**What is asked:**
Update the items starting at the beginning and ending at the line containing "(x=647, y=333)" by changing "Screen dimensions" to "Display size", with nothing else altered. Give back only those lines.
::::::::
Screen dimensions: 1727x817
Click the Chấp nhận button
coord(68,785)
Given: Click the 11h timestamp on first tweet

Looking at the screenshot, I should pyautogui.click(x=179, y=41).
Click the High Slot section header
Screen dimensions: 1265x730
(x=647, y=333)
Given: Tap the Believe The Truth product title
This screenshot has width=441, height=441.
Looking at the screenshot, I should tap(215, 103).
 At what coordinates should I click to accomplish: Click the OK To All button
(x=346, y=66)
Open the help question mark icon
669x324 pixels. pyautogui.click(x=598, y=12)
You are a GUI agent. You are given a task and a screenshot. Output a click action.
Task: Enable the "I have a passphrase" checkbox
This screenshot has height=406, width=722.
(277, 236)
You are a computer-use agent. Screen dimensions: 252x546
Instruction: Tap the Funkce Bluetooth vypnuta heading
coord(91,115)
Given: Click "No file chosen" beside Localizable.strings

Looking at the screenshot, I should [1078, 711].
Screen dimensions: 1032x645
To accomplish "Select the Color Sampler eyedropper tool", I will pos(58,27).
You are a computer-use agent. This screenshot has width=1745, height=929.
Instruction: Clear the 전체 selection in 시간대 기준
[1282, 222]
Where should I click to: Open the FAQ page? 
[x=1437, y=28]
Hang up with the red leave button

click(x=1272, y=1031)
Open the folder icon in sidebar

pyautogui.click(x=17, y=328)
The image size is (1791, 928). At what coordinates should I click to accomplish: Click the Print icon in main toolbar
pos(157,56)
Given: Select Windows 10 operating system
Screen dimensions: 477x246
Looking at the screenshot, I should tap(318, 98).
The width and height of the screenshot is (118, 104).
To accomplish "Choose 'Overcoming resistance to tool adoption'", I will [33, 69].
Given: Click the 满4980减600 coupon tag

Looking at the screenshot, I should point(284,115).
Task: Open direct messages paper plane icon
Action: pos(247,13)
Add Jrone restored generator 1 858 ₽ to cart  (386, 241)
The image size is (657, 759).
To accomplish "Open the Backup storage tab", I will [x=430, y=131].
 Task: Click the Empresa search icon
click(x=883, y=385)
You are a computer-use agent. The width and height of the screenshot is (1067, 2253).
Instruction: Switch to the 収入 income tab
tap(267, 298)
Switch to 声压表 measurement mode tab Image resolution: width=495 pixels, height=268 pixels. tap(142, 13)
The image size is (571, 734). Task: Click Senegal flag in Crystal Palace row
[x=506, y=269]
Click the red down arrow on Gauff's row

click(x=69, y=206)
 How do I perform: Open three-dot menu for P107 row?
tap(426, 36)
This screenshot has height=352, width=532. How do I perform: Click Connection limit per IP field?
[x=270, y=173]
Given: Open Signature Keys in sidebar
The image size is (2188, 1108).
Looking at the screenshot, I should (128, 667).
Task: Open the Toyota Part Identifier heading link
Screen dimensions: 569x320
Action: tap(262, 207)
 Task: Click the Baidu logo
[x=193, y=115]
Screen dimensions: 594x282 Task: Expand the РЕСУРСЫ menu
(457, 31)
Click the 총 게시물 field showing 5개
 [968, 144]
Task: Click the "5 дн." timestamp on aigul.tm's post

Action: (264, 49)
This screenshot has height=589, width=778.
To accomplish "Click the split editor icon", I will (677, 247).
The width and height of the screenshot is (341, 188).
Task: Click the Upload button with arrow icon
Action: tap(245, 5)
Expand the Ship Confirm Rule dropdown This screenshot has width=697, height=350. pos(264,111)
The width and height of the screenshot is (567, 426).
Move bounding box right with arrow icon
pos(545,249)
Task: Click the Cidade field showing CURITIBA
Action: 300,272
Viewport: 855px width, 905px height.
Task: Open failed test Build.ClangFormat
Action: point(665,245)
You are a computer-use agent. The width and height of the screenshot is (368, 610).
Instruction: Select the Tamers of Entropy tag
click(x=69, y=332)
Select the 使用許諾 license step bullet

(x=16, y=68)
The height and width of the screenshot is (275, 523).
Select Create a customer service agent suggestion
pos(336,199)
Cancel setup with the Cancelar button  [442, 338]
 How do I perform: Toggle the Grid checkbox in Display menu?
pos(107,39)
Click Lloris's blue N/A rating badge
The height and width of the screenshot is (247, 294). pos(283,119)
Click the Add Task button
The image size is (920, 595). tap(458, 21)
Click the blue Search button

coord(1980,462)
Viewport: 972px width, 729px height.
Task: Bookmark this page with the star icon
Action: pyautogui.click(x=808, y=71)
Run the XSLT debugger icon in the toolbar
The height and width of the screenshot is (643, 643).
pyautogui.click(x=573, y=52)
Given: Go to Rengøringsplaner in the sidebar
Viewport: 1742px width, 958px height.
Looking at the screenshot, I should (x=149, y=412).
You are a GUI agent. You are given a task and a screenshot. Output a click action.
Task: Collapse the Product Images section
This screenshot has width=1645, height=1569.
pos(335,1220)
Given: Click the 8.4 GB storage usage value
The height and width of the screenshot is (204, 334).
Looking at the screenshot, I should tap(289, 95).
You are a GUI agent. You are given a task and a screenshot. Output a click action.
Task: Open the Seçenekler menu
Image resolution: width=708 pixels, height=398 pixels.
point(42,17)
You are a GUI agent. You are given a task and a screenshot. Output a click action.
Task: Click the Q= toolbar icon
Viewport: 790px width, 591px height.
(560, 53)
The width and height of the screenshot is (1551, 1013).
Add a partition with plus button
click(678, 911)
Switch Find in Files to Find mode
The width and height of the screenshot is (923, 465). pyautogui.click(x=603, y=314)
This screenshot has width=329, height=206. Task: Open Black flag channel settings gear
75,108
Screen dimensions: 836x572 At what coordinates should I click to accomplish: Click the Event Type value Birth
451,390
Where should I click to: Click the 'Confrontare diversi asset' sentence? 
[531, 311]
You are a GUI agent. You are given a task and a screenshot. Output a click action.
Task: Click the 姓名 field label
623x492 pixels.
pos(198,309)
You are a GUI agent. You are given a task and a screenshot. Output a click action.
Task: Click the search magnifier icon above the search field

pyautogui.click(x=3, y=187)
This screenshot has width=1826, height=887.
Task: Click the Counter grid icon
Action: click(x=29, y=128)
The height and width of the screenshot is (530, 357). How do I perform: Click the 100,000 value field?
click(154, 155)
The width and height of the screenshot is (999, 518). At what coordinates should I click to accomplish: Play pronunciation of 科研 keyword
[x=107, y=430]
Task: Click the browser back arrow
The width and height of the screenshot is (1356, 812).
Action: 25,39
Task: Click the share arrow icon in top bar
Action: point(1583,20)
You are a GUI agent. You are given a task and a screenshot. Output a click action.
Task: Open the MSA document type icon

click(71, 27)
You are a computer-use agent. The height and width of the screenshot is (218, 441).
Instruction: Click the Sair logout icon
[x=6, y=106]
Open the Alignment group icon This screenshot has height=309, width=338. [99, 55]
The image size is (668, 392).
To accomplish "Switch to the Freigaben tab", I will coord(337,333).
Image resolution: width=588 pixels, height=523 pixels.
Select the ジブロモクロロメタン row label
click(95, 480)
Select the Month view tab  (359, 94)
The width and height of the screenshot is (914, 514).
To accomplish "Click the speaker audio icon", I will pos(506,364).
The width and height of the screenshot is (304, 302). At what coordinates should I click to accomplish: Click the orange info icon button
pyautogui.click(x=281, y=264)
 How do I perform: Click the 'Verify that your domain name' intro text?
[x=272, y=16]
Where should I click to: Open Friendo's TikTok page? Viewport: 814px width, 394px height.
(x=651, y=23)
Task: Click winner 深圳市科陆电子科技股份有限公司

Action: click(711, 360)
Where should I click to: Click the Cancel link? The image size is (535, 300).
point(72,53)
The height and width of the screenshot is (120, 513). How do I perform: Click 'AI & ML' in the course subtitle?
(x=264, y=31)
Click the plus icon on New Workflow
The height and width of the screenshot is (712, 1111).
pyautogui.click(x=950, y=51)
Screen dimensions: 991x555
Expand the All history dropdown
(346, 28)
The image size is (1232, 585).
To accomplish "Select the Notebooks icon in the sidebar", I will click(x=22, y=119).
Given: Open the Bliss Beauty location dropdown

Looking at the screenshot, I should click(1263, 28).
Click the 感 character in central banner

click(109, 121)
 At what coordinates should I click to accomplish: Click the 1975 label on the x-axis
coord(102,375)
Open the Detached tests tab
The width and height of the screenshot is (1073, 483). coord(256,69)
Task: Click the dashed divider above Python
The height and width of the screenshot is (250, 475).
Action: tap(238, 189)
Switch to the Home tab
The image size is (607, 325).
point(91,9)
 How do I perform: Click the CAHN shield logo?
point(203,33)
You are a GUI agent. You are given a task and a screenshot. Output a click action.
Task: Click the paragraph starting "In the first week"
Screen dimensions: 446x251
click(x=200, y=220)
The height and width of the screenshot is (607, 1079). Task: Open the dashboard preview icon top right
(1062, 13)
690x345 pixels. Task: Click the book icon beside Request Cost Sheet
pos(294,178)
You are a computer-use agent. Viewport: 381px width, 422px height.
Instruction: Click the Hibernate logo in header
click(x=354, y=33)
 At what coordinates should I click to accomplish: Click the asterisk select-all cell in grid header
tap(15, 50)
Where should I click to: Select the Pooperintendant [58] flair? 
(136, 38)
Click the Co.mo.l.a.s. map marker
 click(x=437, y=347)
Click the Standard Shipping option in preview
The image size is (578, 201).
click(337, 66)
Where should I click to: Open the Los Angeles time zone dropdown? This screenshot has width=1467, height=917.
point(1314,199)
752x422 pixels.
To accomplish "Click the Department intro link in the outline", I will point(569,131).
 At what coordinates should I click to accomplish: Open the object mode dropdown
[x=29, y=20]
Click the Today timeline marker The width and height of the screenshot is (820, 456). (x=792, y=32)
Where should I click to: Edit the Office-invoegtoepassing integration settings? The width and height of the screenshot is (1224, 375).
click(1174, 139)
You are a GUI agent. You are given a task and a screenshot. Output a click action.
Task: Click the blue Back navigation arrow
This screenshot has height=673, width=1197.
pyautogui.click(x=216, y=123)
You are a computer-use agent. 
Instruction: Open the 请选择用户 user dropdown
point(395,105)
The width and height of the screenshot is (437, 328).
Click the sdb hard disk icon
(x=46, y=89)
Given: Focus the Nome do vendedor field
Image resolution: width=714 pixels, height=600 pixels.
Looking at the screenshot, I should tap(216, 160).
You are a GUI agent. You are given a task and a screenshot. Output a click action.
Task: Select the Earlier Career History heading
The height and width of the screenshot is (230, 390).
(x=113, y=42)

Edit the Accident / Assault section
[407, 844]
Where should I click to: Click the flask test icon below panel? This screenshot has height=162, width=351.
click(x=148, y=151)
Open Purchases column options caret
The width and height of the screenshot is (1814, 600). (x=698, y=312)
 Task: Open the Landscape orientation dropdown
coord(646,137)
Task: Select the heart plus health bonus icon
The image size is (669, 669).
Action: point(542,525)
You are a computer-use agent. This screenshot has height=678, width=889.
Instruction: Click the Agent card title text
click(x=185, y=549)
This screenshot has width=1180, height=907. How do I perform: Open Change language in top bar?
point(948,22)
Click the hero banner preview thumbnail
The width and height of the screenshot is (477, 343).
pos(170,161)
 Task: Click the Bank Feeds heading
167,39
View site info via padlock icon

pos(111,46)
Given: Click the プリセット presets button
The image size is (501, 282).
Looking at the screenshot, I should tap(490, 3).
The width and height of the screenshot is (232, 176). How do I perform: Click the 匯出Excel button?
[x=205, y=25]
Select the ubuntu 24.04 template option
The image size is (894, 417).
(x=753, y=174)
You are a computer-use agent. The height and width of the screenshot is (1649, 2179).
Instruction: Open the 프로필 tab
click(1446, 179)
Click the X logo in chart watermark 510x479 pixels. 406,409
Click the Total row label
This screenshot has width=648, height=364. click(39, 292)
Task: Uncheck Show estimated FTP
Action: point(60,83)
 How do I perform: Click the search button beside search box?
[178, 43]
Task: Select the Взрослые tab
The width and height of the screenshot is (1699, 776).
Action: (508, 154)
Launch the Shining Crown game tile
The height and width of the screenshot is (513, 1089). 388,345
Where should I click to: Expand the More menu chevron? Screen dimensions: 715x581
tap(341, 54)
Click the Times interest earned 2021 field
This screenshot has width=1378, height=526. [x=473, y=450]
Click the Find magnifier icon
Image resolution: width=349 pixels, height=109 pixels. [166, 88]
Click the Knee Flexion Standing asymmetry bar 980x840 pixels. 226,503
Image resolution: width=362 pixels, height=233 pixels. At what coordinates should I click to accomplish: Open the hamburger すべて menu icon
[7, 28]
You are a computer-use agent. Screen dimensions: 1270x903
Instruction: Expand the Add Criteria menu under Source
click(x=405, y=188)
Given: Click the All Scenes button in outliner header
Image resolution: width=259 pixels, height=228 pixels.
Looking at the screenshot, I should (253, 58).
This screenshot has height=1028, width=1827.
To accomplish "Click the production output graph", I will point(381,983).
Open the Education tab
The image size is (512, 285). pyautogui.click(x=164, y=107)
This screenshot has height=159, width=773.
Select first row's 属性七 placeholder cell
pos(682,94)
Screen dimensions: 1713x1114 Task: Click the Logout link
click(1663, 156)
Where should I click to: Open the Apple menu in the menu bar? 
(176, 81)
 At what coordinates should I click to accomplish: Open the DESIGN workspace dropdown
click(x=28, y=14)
::::::::
**Output of the task:**
Display size: 1727x817
Click the Chấp nhận button
coord(68,785)
Given: Click the 11h timestamp on first tweet

Looking at the screenshot, I should pyautogui.click(x=179, y=41).
Click the High Slot section header
Display size: 1265x730
(x=647, y=333)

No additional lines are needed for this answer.